* TEXT EXCERPT
Hey Pavel. I ran through an exercise like this not too long ago. I agree with everything you've mentioned and the things others have mentioned too. In our case my prober (prometheus, written in python) also checks...
How far behind is DB - how old is the oldest unprocessed event in ujo_event, how many unprocessed events are there
Skew time for each event - Since the last time scanned how long did each event take in ujo_proc_event to go from init_status_stamp to que_status_stamp, create a histogram and measure SLI skew over time. Good for an SLO.
Discrepancy between what config file thinks about DB status vs. what alamode in each db thinks about its own status
Blackbox user journey - how long does it take to go end-to-end from force starting a /bin/true job to reach an end state
We're also using a dashboard that reports migration ratio of jobs in old instance/jobs in new instance for instances under migration.

* COMPLETE THE FOLLOWING
1/ Update the forum reply from "Hey Pavel. I" to "python) also checks...", replacing "prober" with "monitor".
2/ Based on the forum reply, say yes or no to each statement below and quote the words of the reply that decide it.
(a) The prober is written in python.
(b) The dashboard reports the migration ratio for every instance.
(c) The blackbox user journey check starts a /bin/true job.
3/ Resume the forum reply about prober checks after its last sentence.

* PROVIDED RECORDS
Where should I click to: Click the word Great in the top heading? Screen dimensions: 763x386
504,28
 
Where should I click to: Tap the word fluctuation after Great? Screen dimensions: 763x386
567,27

==

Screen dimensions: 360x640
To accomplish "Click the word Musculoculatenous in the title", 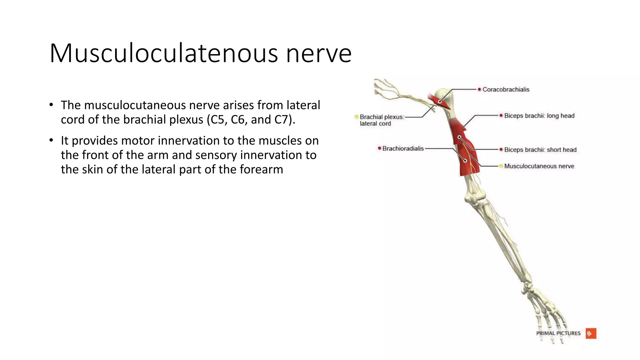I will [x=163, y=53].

--

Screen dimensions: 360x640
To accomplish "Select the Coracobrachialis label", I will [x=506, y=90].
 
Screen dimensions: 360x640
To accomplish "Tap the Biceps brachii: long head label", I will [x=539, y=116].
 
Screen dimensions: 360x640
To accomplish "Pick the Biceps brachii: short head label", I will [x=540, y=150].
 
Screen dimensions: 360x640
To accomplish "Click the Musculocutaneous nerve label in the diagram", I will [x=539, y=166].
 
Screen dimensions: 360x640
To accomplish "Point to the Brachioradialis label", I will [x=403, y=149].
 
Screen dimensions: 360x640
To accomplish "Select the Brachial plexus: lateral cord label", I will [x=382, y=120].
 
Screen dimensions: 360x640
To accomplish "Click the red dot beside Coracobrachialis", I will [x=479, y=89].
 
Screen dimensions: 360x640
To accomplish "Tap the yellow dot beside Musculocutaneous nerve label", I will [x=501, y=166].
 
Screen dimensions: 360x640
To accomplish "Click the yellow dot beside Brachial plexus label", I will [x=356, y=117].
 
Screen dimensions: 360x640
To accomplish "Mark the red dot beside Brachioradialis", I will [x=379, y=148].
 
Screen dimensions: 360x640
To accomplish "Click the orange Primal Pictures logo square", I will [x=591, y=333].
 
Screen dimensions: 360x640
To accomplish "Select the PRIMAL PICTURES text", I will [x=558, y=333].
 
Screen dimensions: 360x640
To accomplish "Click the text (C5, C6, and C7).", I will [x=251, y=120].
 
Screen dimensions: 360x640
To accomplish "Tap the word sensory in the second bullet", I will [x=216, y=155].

* WRITTEN ANSWERS
1/
Hey Pavel. I ran through an exercise like this not too long ago. I agree with everything you've mentioned and the things others have mentioned too. In our case my monitor (prometheus, written in python) also checks...

2/
(a) Yes: "prometheus, written in python"
(b) No: "for instances under migration"
(c) Yes: "force starting a /bin/true job"

3/
I'm sure there's stuff you can monitor for your GUI as well like authentication failures and the usual lot.
Good luck!
Scott
Original Message:
Sent: Jul 18, 2022 01:40 PM
From: Pavel Vaynshtok
Subject: autosys KPI
i'm looking for KPI ideas for autosys.
- EP uptime
- EP latency
- number of jobs
- number of runs
- percentage of failed vs total runs
- number of machines
- number of job owners
what else we can measure?